Elias Ward, un padre soltero exhausto tras dos años de compaginar la paternidad y su trabajo de oficina, tenía que entregar un informe a tiempo. Pero al cruzar la puerta equivocada, su vida se detuvo de golpe. En lugar de una mesa de conferencias, se encontró cara a cara con Marianne Vale, una multimillonaria directora ejecutiva, cambiándose de ropa, completamente desconcertada, totalmente desprevenida para conocer a nadie.
Lo imposible acababa de suceder. A partir de ese momento, el trabajo de Elias, su futuro y su corazón cambiarían para siempre. Elias estaba de pie en el pasillo, con la espalda contra la pared. Le temblaban las manos. El informe se le había caído a los pies.
Estaba paralizado, sin poder respirar, incapaz de pensar en nada más que en la imagen grabada en su mente. Marianne Vale, medio desnuda, mirándolo con sus fríos ojos grises. Se había acabado. Dos años en Valiant Dynamics se esfumaron en tres segundos. El edificio zumbaba a su alrededor. Luces fluorescentes, voces lejanas, el suave clic de las puertas del ascensor. Todo parecía irreal, como el momento previo a un accidente de coche, cuando el tiempo se alarga y ves venir todo, pero no puedes detenerlo. Una mujer pasó junto a él, una contable.
Lo miró, pero no aminoró el paso. Elias se obligó a avanzar. Cogió el expediente, se ajustó la corbata y se dirigió al ascensor, sintiendo las piernas despegadas. Se había despertado esa mañana como cualquier otra. El despertador sonó a las 5:30. La vocecita de Ari, proveniente de la otra habitación, preguntó si era la Candelaria. No era la Candelaria.

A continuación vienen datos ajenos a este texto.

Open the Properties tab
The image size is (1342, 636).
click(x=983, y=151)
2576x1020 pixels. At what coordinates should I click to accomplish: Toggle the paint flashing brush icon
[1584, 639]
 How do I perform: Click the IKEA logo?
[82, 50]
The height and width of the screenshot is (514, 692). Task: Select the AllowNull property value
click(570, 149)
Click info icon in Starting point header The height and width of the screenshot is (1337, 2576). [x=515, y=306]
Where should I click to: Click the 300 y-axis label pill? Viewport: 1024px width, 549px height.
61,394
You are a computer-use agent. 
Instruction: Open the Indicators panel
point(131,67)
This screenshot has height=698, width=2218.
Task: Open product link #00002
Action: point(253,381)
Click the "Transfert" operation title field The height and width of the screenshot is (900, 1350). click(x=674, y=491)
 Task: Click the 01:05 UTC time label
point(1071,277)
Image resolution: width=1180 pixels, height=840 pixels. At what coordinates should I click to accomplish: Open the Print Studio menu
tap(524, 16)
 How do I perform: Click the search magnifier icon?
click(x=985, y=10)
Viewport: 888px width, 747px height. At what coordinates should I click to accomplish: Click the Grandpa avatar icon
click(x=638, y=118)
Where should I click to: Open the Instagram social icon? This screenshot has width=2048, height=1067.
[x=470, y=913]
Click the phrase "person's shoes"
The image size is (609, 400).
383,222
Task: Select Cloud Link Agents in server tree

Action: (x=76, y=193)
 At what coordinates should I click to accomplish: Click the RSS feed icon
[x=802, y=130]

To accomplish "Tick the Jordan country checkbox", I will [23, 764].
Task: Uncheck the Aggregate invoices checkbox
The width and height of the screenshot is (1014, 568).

Nunca había Candelaria un martes. Pero ella había preguntado de todos modos, porque tenía seis años, estaba llena de esperanza y aún creía que su padre podía obrar milagros entre el café y los viajes compartidos. La había besado en la frente, le había preparado una tostada —su almuerzo sin corteza, justo como a ella le gustaba—, la había llevado al colegio mientras cantaba una canción sobre mariposas, la había dejado y la había visto correr hacia la puerta, con la mochila rebotando.
Esa imagen quedó grabada en su memoria. La mochila, demasiado grande para su menuda figura, la forma en que nunca miraba atrás, porque sabía que seguiría allí cuando se fuera. Luego condujo hasta Valley Dynamics, aparcó en el aparcamiento más alejado, las plazas más cercanas reservadas por la dirección, tomó el ascensor hasta la octava planta y se acomodó en su escritorio, en un rincón de la oficina diáfana donde nadie lo veía, salvo en el improbable caso de una emergencia. Esta era su vida. Despertar. Mantener a Ari con vida. Conservar su trabajo.
Y volver a empezar. Se suponía que no debía estar cerca de la dirección hoy, pero su jefe estaba enfermo. El informe trimestral debía entregarse. Alguien tenía que entregarlo. Elias se ofreció, como siempre, porque tenía que ser confiable. El que siempre estaba ahí. El que nunca se quejaba.